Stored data
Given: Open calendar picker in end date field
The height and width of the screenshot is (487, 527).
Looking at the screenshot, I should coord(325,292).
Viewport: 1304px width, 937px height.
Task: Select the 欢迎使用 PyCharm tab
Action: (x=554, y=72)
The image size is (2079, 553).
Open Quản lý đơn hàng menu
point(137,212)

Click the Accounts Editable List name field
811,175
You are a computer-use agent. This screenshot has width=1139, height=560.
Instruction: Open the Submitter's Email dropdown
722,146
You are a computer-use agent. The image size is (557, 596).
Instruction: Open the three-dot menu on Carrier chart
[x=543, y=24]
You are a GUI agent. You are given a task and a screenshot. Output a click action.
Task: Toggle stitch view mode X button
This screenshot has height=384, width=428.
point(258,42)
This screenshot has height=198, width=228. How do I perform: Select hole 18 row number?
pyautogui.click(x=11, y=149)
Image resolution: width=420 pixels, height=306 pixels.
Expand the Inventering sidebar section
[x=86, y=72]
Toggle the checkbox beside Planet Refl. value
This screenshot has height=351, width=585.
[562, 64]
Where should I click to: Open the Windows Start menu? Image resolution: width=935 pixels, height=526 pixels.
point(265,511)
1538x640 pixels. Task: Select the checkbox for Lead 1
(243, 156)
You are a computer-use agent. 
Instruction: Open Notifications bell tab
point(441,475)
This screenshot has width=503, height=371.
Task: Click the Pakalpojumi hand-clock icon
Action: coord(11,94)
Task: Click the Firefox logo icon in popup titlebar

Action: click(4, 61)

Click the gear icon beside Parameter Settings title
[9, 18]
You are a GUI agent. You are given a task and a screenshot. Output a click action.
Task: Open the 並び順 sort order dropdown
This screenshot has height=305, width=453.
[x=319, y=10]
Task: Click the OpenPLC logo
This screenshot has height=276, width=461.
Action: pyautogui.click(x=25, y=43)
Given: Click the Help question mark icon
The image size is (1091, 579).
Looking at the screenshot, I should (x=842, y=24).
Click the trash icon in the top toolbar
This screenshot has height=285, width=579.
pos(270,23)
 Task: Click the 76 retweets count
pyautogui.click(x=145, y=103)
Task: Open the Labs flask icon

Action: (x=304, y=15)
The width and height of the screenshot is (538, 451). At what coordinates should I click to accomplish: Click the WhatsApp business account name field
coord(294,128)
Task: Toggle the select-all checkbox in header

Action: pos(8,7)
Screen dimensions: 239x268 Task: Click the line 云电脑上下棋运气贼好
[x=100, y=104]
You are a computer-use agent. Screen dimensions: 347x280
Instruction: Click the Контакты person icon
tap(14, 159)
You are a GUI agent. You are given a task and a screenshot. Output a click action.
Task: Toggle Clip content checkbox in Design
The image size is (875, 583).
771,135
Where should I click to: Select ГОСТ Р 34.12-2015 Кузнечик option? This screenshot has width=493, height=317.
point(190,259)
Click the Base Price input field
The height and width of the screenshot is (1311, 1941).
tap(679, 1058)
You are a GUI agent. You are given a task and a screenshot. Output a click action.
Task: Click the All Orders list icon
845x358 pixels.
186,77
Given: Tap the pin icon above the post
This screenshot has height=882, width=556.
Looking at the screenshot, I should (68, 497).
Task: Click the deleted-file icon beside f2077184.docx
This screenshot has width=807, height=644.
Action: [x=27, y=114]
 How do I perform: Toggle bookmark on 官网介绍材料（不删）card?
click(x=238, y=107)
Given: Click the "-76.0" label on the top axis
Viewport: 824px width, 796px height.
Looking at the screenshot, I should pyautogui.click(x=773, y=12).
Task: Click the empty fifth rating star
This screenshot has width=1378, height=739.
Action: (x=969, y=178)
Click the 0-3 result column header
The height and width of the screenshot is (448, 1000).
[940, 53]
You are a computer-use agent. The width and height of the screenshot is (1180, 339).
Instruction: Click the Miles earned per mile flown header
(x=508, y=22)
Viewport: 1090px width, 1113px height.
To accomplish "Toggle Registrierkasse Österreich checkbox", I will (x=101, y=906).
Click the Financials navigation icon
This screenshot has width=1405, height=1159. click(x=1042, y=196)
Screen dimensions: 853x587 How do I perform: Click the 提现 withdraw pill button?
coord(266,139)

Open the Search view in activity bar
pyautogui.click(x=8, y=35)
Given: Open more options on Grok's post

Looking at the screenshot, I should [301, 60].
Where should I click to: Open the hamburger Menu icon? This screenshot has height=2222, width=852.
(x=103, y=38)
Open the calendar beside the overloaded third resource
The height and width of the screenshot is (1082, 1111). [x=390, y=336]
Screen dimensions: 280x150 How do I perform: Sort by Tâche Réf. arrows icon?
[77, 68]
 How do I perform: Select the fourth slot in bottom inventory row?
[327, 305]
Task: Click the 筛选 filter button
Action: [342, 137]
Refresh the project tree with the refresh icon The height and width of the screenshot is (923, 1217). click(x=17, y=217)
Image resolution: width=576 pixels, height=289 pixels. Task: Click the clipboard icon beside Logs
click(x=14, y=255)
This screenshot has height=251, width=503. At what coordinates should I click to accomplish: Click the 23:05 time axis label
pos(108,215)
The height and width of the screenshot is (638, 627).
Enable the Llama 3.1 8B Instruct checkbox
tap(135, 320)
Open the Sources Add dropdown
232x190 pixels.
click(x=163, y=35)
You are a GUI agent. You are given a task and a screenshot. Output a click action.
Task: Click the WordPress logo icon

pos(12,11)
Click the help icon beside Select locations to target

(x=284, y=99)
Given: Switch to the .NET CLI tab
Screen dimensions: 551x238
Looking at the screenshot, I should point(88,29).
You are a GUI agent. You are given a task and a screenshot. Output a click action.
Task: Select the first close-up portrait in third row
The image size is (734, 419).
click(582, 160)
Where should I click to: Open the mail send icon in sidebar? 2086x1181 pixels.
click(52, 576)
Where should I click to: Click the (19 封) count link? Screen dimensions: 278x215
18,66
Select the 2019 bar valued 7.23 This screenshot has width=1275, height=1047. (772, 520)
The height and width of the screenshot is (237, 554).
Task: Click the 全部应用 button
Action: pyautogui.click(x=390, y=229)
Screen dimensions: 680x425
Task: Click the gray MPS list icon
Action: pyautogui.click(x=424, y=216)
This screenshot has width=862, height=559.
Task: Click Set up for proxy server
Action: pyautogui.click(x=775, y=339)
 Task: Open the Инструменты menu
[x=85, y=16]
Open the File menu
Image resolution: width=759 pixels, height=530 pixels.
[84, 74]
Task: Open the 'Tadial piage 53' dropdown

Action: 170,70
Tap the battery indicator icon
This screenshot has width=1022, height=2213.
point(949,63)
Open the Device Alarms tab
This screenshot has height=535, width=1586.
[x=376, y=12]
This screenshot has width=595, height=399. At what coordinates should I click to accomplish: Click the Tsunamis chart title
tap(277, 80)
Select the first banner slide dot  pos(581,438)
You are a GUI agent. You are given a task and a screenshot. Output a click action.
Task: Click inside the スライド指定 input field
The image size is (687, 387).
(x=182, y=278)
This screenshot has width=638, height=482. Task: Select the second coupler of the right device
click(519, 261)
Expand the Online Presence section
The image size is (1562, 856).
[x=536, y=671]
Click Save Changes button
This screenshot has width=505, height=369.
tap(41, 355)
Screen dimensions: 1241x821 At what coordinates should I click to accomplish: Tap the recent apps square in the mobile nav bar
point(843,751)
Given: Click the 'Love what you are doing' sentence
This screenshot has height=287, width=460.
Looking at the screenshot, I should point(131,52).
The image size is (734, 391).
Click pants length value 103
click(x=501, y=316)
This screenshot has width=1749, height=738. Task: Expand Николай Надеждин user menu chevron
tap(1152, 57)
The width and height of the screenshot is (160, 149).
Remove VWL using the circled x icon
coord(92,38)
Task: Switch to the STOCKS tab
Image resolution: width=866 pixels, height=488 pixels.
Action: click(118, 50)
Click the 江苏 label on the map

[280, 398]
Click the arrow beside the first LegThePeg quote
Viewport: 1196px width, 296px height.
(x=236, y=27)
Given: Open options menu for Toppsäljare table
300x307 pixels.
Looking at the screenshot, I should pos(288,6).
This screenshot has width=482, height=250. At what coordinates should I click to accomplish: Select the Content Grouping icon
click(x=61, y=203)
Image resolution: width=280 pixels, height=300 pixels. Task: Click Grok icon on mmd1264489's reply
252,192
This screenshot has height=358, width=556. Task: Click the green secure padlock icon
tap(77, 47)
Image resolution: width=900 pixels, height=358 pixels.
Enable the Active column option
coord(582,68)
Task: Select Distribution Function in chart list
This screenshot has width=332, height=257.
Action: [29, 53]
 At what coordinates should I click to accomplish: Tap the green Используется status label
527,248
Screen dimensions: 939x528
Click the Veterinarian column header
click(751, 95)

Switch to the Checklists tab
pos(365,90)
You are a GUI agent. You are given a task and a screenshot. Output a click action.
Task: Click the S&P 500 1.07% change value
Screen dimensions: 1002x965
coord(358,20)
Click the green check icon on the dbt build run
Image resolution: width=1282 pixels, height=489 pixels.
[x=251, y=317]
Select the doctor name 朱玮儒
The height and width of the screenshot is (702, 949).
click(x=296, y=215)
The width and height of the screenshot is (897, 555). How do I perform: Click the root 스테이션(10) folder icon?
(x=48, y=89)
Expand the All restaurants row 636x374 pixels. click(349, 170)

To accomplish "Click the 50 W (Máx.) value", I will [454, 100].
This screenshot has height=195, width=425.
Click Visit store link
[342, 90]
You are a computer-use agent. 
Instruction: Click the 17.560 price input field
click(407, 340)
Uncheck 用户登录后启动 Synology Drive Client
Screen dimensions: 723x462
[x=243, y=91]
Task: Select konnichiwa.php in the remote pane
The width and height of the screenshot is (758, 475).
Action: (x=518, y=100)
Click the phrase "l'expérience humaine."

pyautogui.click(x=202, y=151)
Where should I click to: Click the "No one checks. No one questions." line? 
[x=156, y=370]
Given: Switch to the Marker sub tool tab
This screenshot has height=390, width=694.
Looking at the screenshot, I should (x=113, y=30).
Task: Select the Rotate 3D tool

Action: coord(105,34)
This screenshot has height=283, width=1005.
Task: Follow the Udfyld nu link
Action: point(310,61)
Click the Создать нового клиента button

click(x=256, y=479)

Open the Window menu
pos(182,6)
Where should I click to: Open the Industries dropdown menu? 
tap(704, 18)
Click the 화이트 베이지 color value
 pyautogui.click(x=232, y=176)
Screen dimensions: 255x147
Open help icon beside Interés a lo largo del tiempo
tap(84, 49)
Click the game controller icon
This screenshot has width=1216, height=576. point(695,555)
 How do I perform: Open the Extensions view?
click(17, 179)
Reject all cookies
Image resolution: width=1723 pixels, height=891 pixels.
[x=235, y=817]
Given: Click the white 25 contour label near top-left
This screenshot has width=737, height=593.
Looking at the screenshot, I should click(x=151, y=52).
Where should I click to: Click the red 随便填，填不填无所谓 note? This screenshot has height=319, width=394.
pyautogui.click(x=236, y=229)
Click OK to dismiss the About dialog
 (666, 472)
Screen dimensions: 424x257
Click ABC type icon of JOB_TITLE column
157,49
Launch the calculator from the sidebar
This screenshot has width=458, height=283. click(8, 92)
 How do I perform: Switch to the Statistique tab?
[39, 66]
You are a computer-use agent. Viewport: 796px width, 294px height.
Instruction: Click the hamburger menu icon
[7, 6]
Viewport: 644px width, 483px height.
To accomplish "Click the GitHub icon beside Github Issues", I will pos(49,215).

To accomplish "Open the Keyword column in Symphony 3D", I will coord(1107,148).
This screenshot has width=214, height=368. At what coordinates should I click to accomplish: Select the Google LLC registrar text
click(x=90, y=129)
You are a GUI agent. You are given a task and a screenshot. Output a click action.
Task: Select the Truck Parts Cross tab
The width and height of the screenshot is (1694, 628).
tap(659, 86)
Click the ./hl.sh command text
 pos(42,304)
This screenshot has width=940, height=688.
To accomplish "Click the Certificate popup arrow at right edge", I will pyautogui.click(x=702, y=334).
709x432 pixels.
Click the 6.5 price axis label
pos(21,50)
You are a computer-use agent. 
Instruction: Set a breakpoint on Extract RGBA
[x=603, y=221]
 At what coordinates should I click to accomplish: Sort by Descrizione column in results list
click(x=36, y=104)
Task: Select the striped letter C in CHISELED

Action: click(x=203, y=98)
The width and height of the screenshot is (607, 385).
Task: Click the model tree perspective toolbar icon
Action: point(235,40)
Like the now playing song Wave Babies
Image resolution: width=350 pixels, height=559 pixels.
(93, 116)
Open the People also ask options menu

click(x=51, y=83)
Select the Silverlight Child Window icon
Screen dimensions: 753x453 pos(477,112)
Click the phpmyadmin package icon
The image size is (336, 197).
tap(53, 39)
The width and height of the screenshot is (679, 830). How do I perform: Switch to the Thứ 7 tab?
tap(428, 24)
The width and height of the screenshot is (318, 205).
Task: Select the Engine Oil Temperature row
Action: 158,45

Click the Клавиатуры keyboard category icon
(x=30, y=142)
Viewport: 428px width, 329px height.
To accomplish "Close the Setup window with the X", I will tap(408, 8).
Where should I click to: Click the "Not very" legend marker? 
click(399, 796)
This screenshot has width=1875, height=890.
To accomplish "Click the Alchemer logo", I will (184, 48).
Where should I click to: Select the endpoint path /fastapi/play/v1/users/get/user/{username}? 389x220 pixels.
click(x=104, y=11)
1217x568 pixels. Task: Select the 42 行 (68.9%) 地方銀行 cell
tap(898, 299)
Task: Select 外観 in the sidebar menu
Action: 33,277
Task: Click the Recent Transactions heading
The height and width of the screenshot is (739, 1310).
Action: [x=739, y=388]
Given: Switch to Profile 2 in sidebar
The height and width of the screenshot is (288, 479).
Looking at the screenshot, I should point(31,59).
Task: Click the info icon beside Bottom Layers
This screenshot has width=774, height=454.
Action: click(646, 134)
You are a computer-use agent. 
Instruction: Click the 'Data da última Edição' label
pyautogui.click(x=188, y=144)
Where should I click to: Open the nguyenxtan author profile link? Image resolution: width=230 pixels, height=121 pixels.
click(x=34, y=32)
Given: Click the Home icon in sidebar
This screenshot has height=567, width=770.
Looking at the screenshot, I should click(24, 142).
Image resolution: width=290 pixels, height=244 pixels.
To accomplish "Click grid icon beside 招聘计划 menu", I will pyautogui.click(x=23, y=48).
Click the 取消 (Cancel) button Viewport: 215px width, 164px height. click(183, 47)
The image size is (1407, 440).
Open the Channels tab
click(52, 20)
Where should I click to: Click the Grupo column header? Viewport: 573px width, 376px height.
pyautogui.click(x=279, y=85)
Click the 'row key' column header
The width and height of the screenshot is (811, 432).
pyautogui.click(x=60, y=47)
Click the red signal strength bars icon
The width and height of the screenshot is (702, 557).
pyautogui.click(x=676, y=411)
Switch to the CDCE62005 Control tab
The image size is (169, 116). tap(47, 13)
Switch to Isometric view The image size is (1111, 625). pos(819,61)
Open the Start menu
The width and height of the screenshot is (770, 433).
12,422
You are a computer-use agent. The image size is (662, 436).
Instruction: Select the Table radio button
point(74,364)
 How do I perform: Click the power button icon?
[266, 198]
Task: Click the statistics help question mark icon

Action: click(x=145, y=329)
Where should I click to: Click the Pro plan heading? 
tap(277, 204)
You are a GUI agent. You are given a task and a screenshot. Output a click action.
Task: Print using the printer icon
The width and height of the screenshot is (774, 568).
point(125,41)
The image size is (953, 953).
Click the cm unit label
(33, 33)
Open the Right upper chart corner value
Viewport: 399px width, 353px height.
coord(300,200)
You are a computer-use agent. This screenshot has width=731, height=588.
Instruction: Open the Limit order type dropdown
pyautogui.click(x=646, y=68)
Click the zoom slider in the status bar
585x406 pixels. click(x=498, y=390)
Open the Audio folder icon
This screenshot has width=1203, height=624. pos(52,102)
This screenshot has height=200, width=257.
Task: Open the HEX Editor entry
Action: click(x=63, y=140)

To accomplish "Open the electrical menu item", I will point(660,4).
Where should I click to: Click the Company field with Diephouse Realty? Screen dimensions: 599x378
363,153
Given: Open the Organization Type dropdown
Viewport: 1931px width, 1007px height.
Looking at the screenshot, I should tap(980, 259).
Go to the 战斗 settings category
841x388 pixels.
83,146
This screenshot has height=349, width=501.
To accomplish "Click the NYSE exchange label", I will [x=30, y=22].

**EXERCISE DESCRIPTION:**
Using the data above, repeat exactly the lines that begin at the line with "Task: Select the Truck Parts Cross tab" and end at the line with "Given: Switch to Profile 2 in sidebar", both ends included.

**TASK RESPONSE:**
Task: Select the Truck Parts Cross tab
The width and height of the screenshot is (1694, 628).
tap(659, 86)
Click the ./hl.sh command text
 pos(42,304)
This screenshot has width=940, height=688.
To accomplish "Click the Certificate popup arrow at right edge", I will pyautogui.click(x=702, y=334).
709x432 pixels.
Click the 6.5 price axis label
pos(21,50)
You are a computer-use agent. 
Instruction: Set a breakpoint on Extract RGBA
[x=603, y=221]
 At what coordinates should I click to accomplish: Sort by Descrizione column in results list
click(x=36, y=104)
Task: Select the striped letter C in CHISELED

Action: click(x=203, y=98)
The width and height of the screenshot is (607, 385).
Task: Click the model tree perspective toolbar icon
Action: point(235,40)
Like the now playing song Wave Babies
Image resolution: width=350 pixels, height=559 pixels.
(93, 116)
Open the People also ask options menu

click(x=51, y=83)
Select the Silverlight Child Window icon
Screen dimensions: 753x453 pos(477,112)
Click the phpmyadmin package icon
The image size is (336, 197).
tap(53, 39)
The width and height of the screenshot is (679, 830). How do I perform: Switch to the Thứ 7 tab?
tap(428, 24)
The width and height of the screenshot is (318, 205).
Task: Select the Engine Oil Temperature row
Action: 158,45

Click the Клавиатуры keyboard category icon
(x=30, y=142)
Viewport: 428px width, 329px height.
To accomplish "Close the Setup window with the X", I will tap(408, 8).
Where should I click to: Click the "Not very" legend marker? 
click(399, 796)
This screenshot has width=1875, height=890.
To accomplish "Click the Alchemer logo", I will (184, 48).
Where should I click to: Select the endpoint path /fastapi/play/v1/users/get/user/{username}? 389x220 pixels.
click(x=104, y=11)
1217x568 pixels. Task: Select the 42 行 (68.9%) 地方銀行 cell
tap(898, 299)
Task: Select 外観 in the sidebar menu
Action: 33,277
Task: Click the Recent Transactions heading
The height and width of the screenshot is (739, 1310).
Action: [x=739, y=388]
Given: Switch to Profile 2 in sidebar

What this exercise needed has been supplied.